Welcome on board
Pendant quatre ans, j’ai été personnel navigant d’hôtellerie pour des croisières de luxe. Uniforme, hiérarchie, sourires figés : la chorégraphie se répétait à l’identique, mer après mer. Derrière le décor, j’observais les gestes codifiés, la mécanique du service, l’illusion d’un monde parfait flottant sur les eaux du réel.
Des années plus tard, ces archives sont devenues autre chose. Le temps a déposé sur les images une distance critique.
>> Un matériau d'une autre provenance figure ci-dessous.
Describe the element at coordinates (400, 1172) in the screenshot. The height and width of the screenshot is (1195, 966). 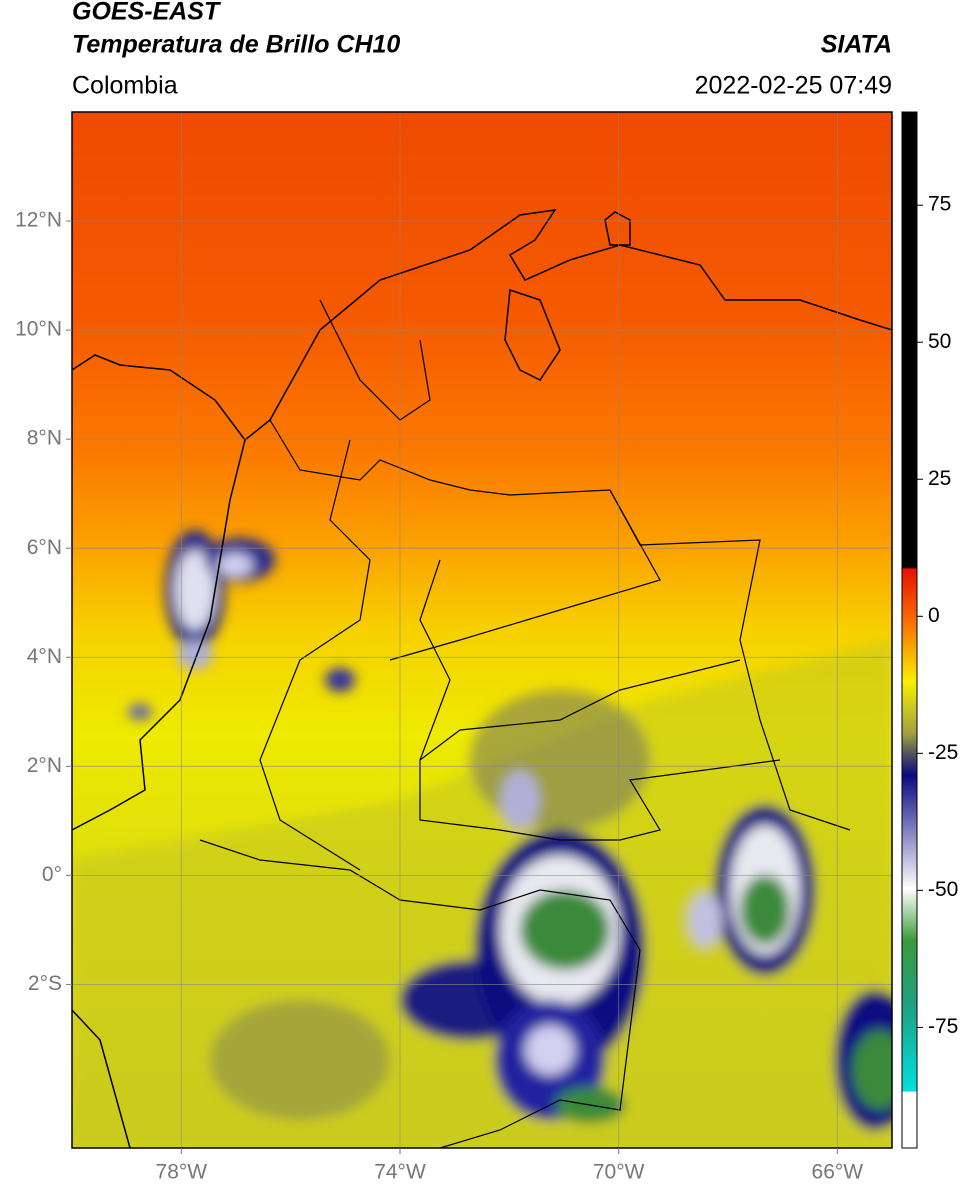
I see `x-tick-label: 74°W` at that location.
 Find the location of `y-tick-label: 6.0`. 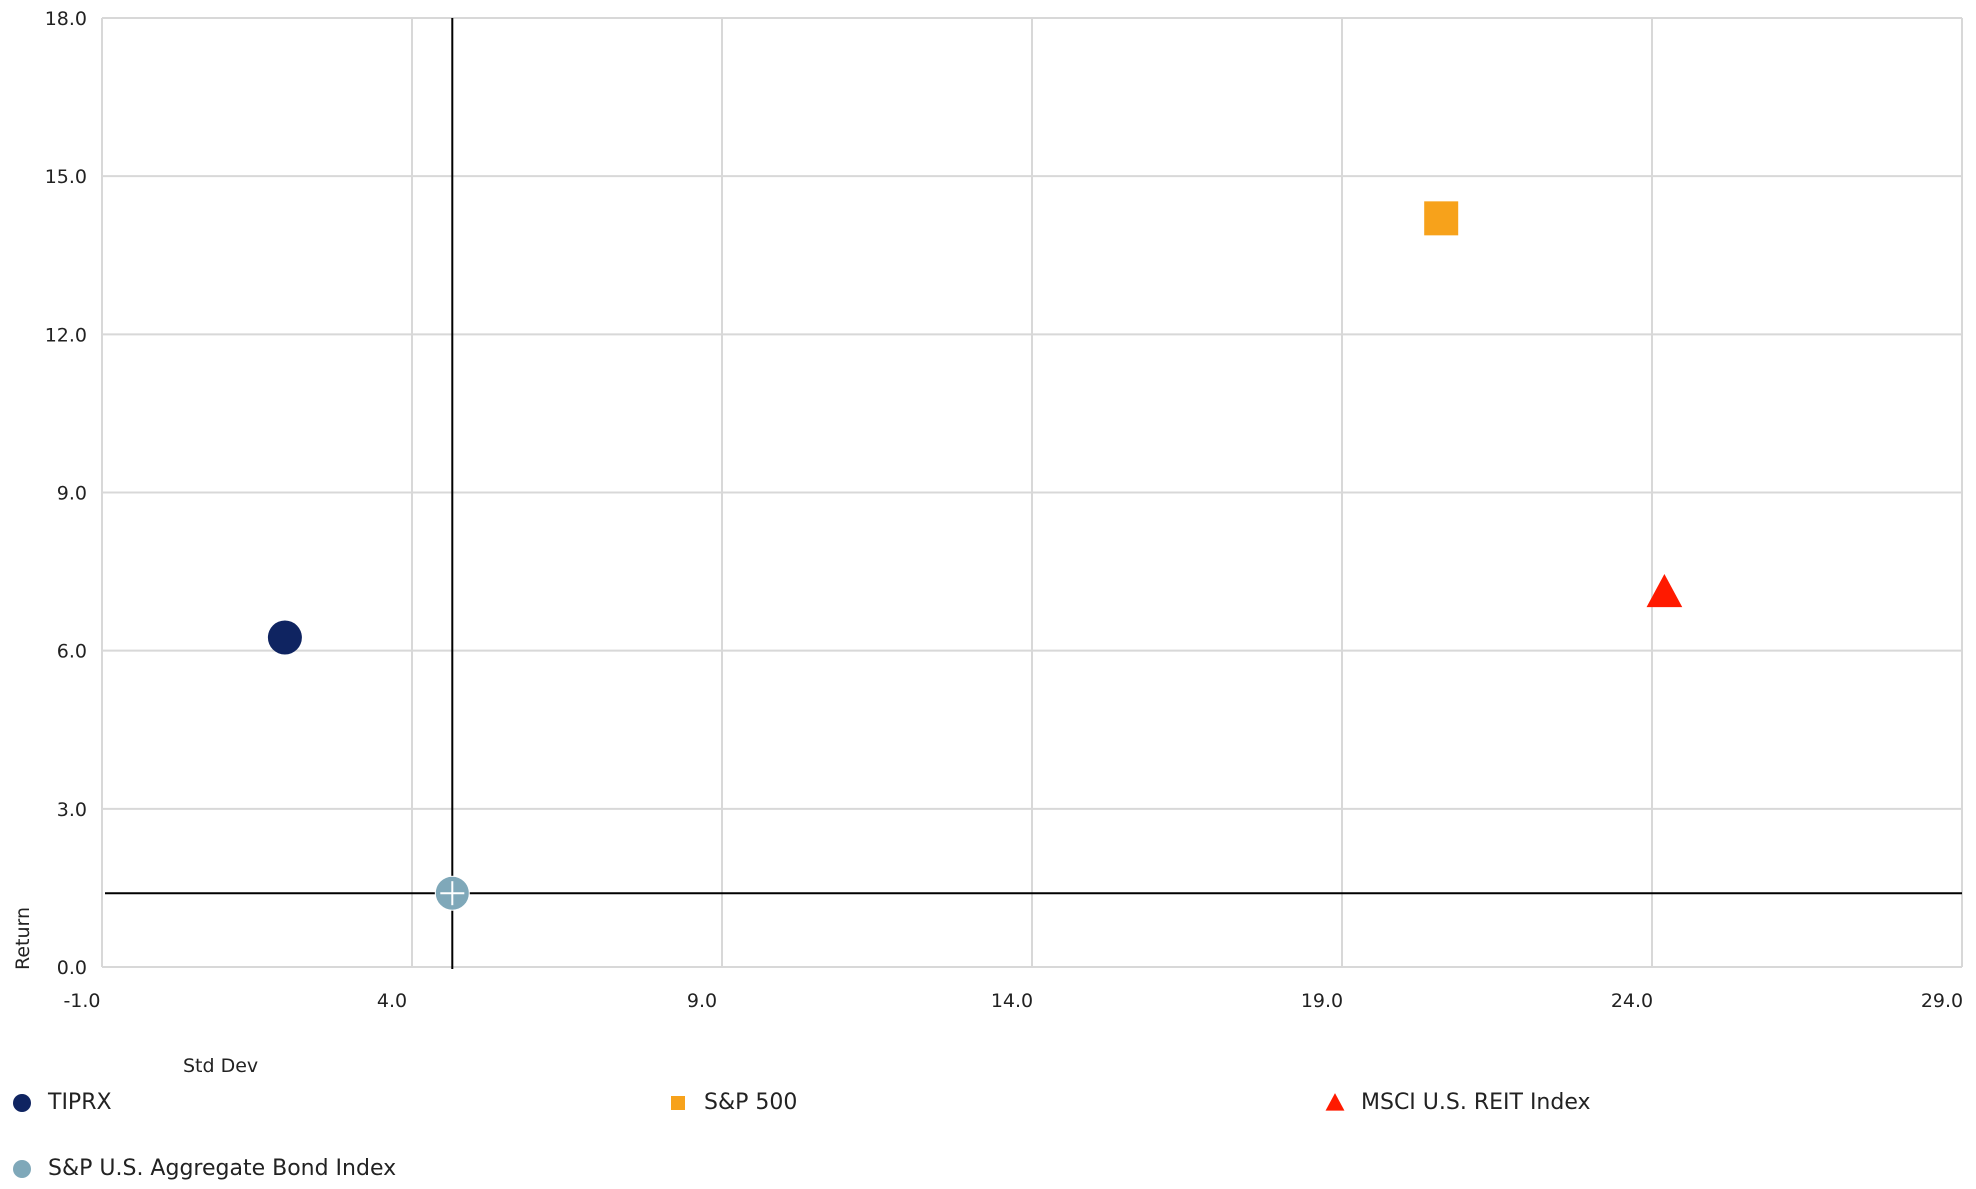

y-tick-label: 6.0 is located at coordinates (72, 652).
Ce qu’elles affleurent n’est pas seulement une expérience personnelle, mais le symptôme d’une société en représentation permanente. L’Antarctique, en apparence l’ultime refuge du sauvage, y incarne cette ambiguïté : une nature mise en scène, un mythe vendu clé en main. Les croisières s’y rebaptisent en “expéditions”, les passagers en “explorateurs”. Le réel devient décor, la découverte devient produit.
Le spectacle du sublime s’y rejoue chaque saison. Derrière l’esthétique de la découverte, tout est calibré, orchestré, rentable. La glace fond, les routes s’ouvrent, les flux augmentent. Sous le vernis de l’aventure se lit l’épuisement du monde, absorbé par sa propre fiction.